Ainsi, sous un rapport favorable, l’augmentation du taux de paiement spontané par les automobilistes en raison du renforcement des contrôles effectués par les agents devrait, selon le GART, induire un accroissement de recettes pour les collectivités. Le GART, qui indique que la recette annuelle issue de l’acquittement immédiat du stationnement payant est actuellement de 540 millions d’euros hors taxes, rappelle qu’une réforme identique de dépénalisation du stationnement payant a permis d’augmenter ce taux à 70% à Madrid et à 90% à Gand. Pour sa part, M. Olivier DUSSOPT, rapporteur de la loi, notait « qu’en faisant l’hypothèse que le montant total des futures redevances de post-stationnement équivaudra à celui des amendes forfaitaires et forfaitaires majorées actuelles, les collectivités territoriales considérées dans leur ensemble, récupèreront sous forme de redevance ce montant de 195,5 millions d’euros ».

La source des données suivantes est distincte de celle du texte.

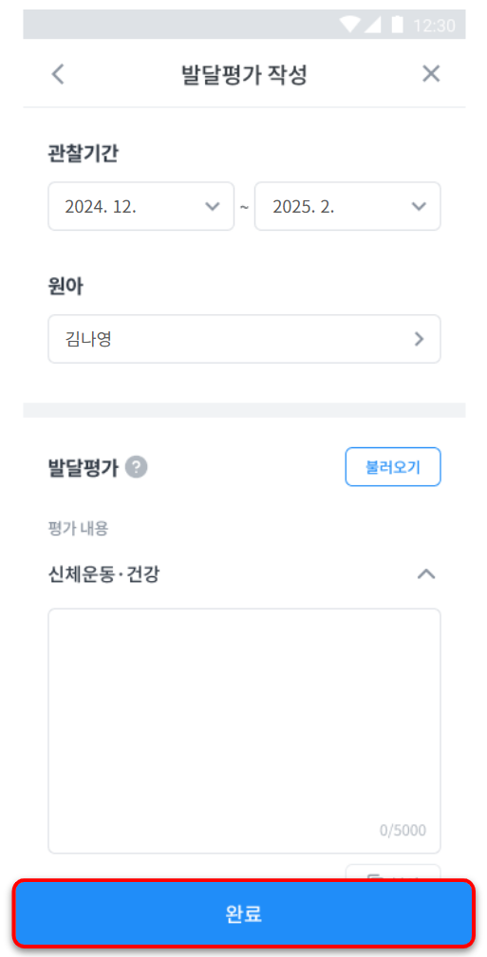Tap the 0/5000 character counter
Viewport: 487px width, 957px height.
tap(403, 830)
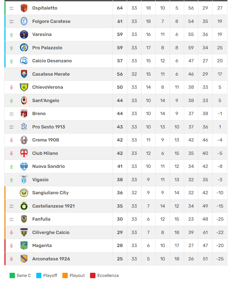Image resolution: width=230 pixels, height=282 pixels.
Task: Click the ChievoVerona yellow crest
Action: click(24, 87)
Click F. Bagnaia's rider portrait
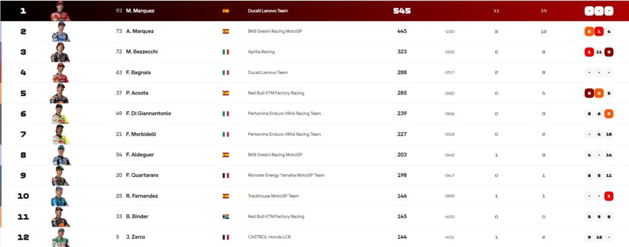 point(60,73)
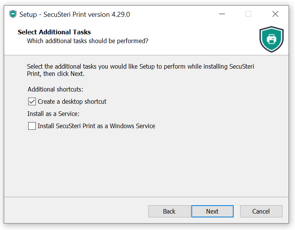Click the large printer shield logo

271,39
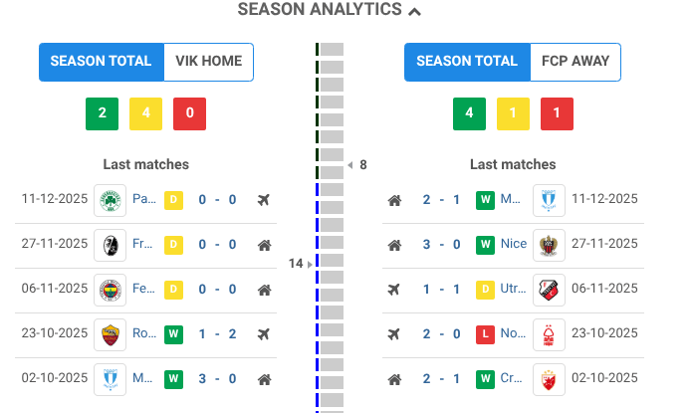Click the Panathinaikos club logo on 11-12-2025
Screen dimensions: 690x413
pos(110,200)
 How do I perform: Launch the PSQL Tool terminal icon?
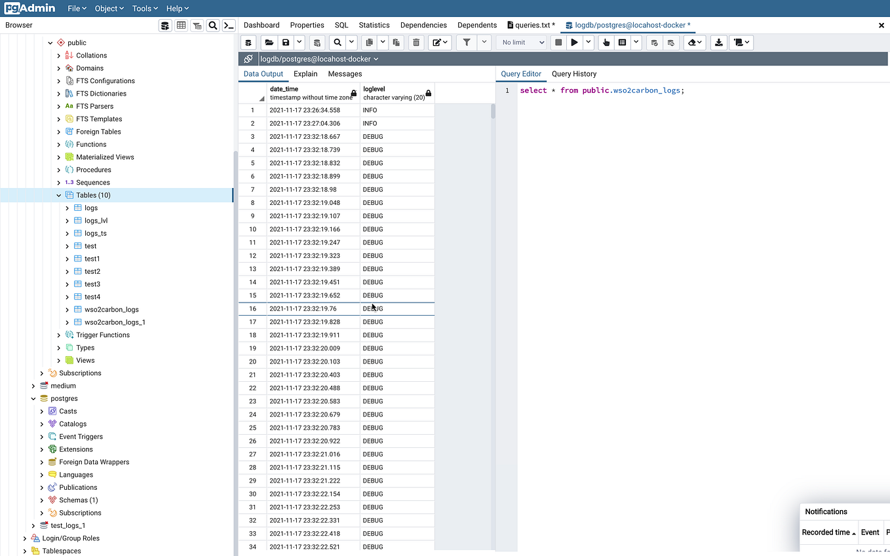(x=229, y=25)

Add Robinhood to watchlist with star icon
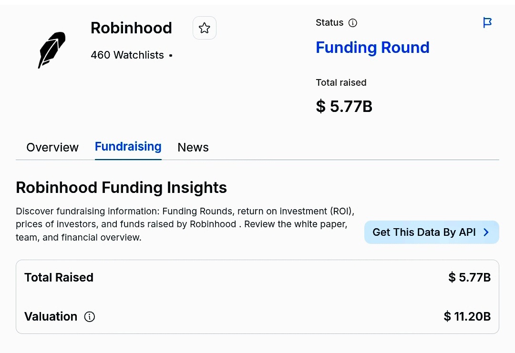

Toutefois, selon la Mission commune, ces gains seraient dans une large mesure atténués par la création de nouvelles charges directes pour les collectivités territoriales. Celles-ci tiendraient à trois postes : en fonctionnement, la constitution d’équipes d’agents de constatation dans l’hypothèse où les compétences des policiers municipaux et des ASVP n’étaient pas élargie ; la mise en place d’un service de gestion de précontentieux rendu nécessaire par l’institution du recours administratif préalable obligatoire ; en investissement, l’acquisition de matériel de constatation.
S’agissant de l’Etat, la loi du 27 janvier 2014 renvoie aux dispositions communes du Code général de la propriété des personnes publiques la procédure de perception et de recouvrement du forfait de post-stationnement (Livre III, titre II). Elle s’assimile donc à la procédure de recouvrement des titres de recette émis par les collectivités territoriales ou les établissements publics. Dès lors, la Direction générale des Finances publiques (DGFiP) pourrait faire face à un accroissement d’activité en raison du traitement de perception et de recouvrement des forfaits de post-stationnement. Pour la Mission commune, sauf à instituer « une fonction comptable centralisatrice unique, à l’instar de celle instituée pour les amendes de circulation » et exercée par l’Agence Nationale de Traitement Automatisé des Infractions (ANTAI), cette charge nouvelle de travail nécessiterait, pour être absorbée, une augmentation d’agents comptables de l’ordre de 700 équivalents temps plein (ETP).
Enfin, la dépénalisation du stationnement payant aura sans doute pour conséquence une rupture des équilibres entre strates de collectivités, les communes de moins de 10 000 habitants ainsi que le Conseil régional d’Ile-de-France et le Syndicat des transports d’Ile-de-France (Stif) bénéficiant actuellement d’une part du produit des amendes de stationnement, respectivement 10,4 millions et 22 millions d’euros. Ces amendes forfaitaires et amendes forfaitaires majorées disparaissant, un mécanisme d’ajustement ou de stabilisation devra être envisagé.
En tout état de cause, si les communes ou organismes compétents bénéficieront bien du produit de la redevance qu’elles devront affecter à l’amélioration de la mobilité urbaine, la loi du 27 janvier 2014, dans son article 63-VI prévoit d’ores et déjà une compensation par la prochaine loi de finances des pertes nettes de recettes constatées pour l’Etat, évaluées par les services de Bercy à 91,9 millions d’euros.